We have these, or similar ones on chairs and other furniture on both hardwood floors and carpets and they work well on both.

Richard Coers
05-30-2024, 12:12 PM
I wouldn't use casters, use nylon chair guides like these:
We have these, or similar ones on chairs and other furniture on both hardwood floors and carpets and they work well on both.

Casters are fine for us more elderly folks, but choosing the proper size is critical. I suggest you epoxy in a dowel and fill the holes. Then buy a 1/4" stem caster with an insert that has a round flange insert with lots of little teeth.

stephen thomas
05-30-2024, 12:46 PM
I repair stuff like that; and have also added urethane or rubber casters to a lot of furniture in the house - it is easier on the floors - as well as old backs and such.

I always drill the wooden leg undersize and tap it. Sometimes at that point i saturate with epoxy, and screw the caster in.

When it matters to me, or for repairs, i first make a phenolic tube insert, and glue that in with epoxy.
In order to re-inforce the existing leg, the insert should not be too short.
A dowel won't help you, it is all short cross grain like the leg that failed.

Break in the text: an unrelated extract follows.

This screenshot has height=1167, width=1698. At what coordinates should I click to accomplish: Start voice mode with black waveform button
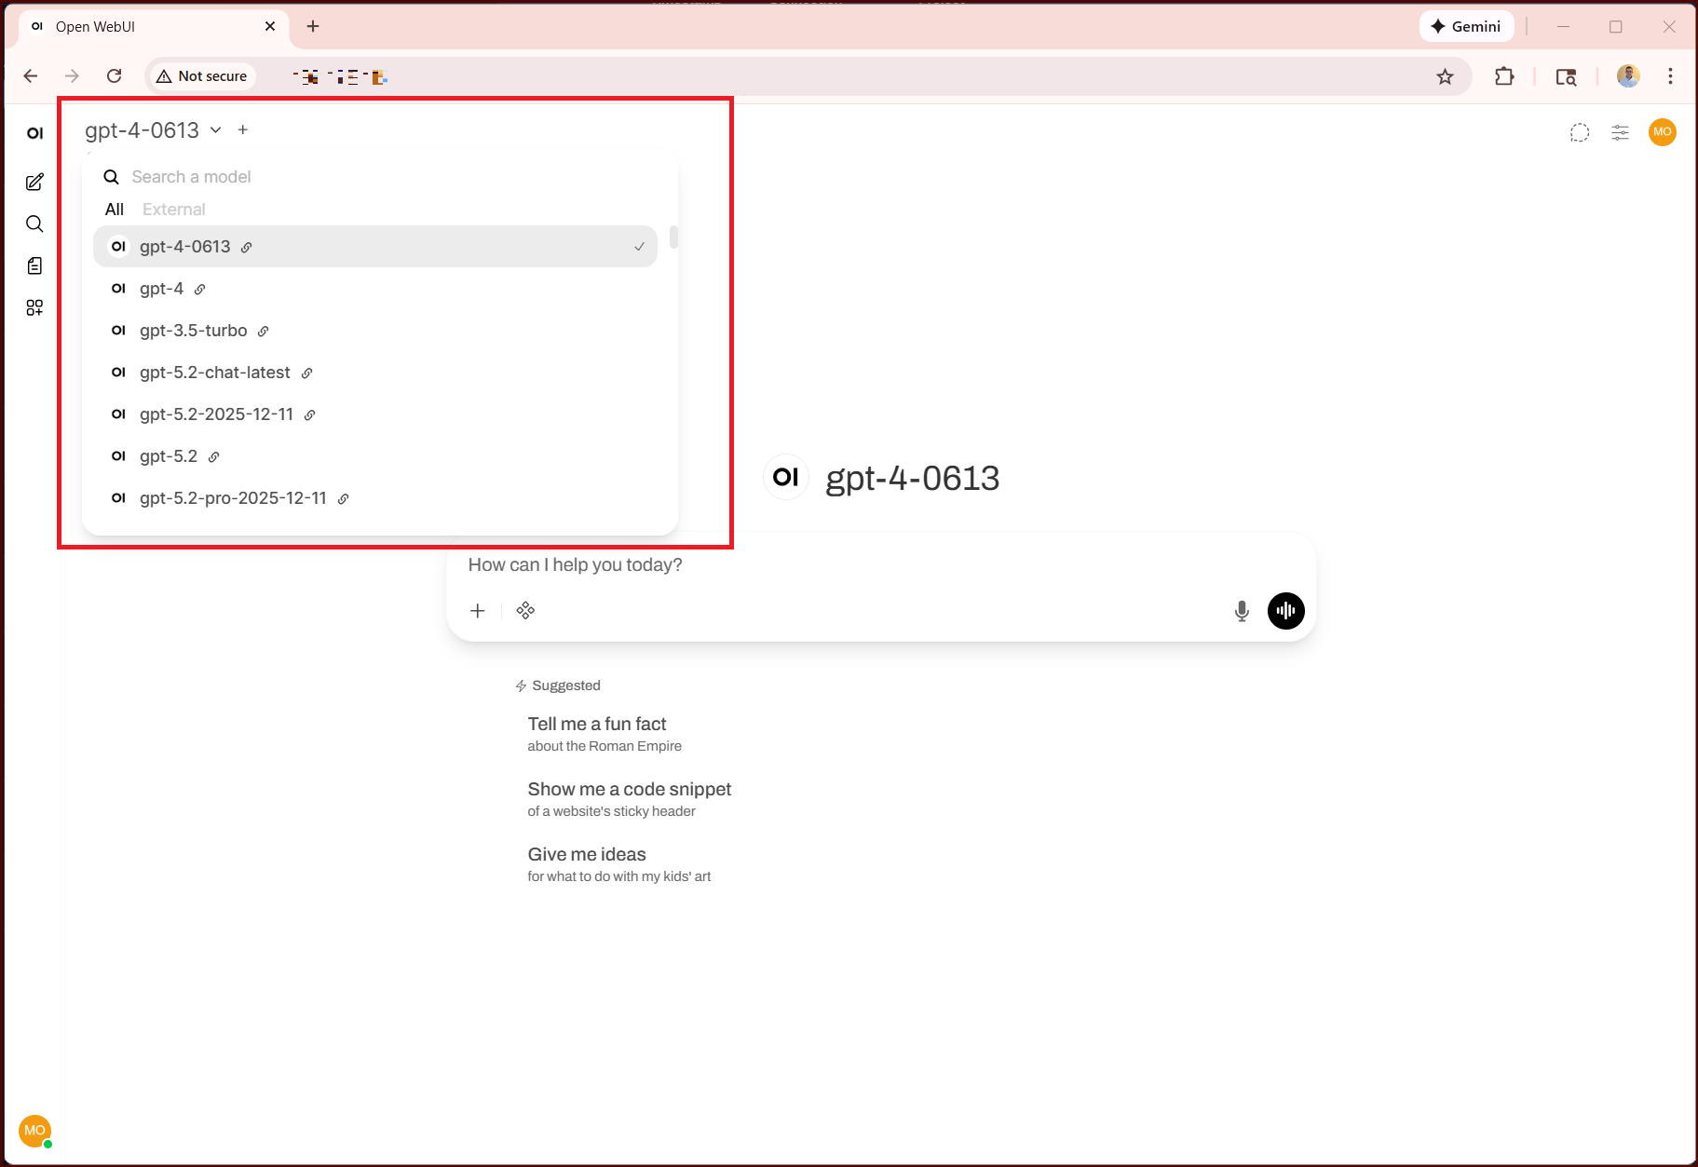(x=1285, y=611)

If you try my method, rough up the OD of the tube, and nick a positive groove in it with a handsaw to allow pressure release from the glue.
If i am making this for someone else or the legs have to be adjustable, i screw a sacrificial well waxed bolt in the whole way (but not beyond), to keep the glue out & dab a little wax in the glue end.

Do not use un-specified "round" phenolic rod - it is cut from sheets (like a wood dowel) and ground round in a centerless grinder. Yes, it is a lot cheaper than woven & rolled tube, but it is about as effective as installing a wooden dowel, It might even split easier. You want woven and rolled linen phenolic rod or tube, either L (linen) or C (canvas). If you have a wood lathe with a tailstock drill chuck, the inserts can be drilled and tapped that way. Maybe hand turn while tapping unless you also have a releasing tap head. If you have a metal lathe, you probably don't need my advice. :)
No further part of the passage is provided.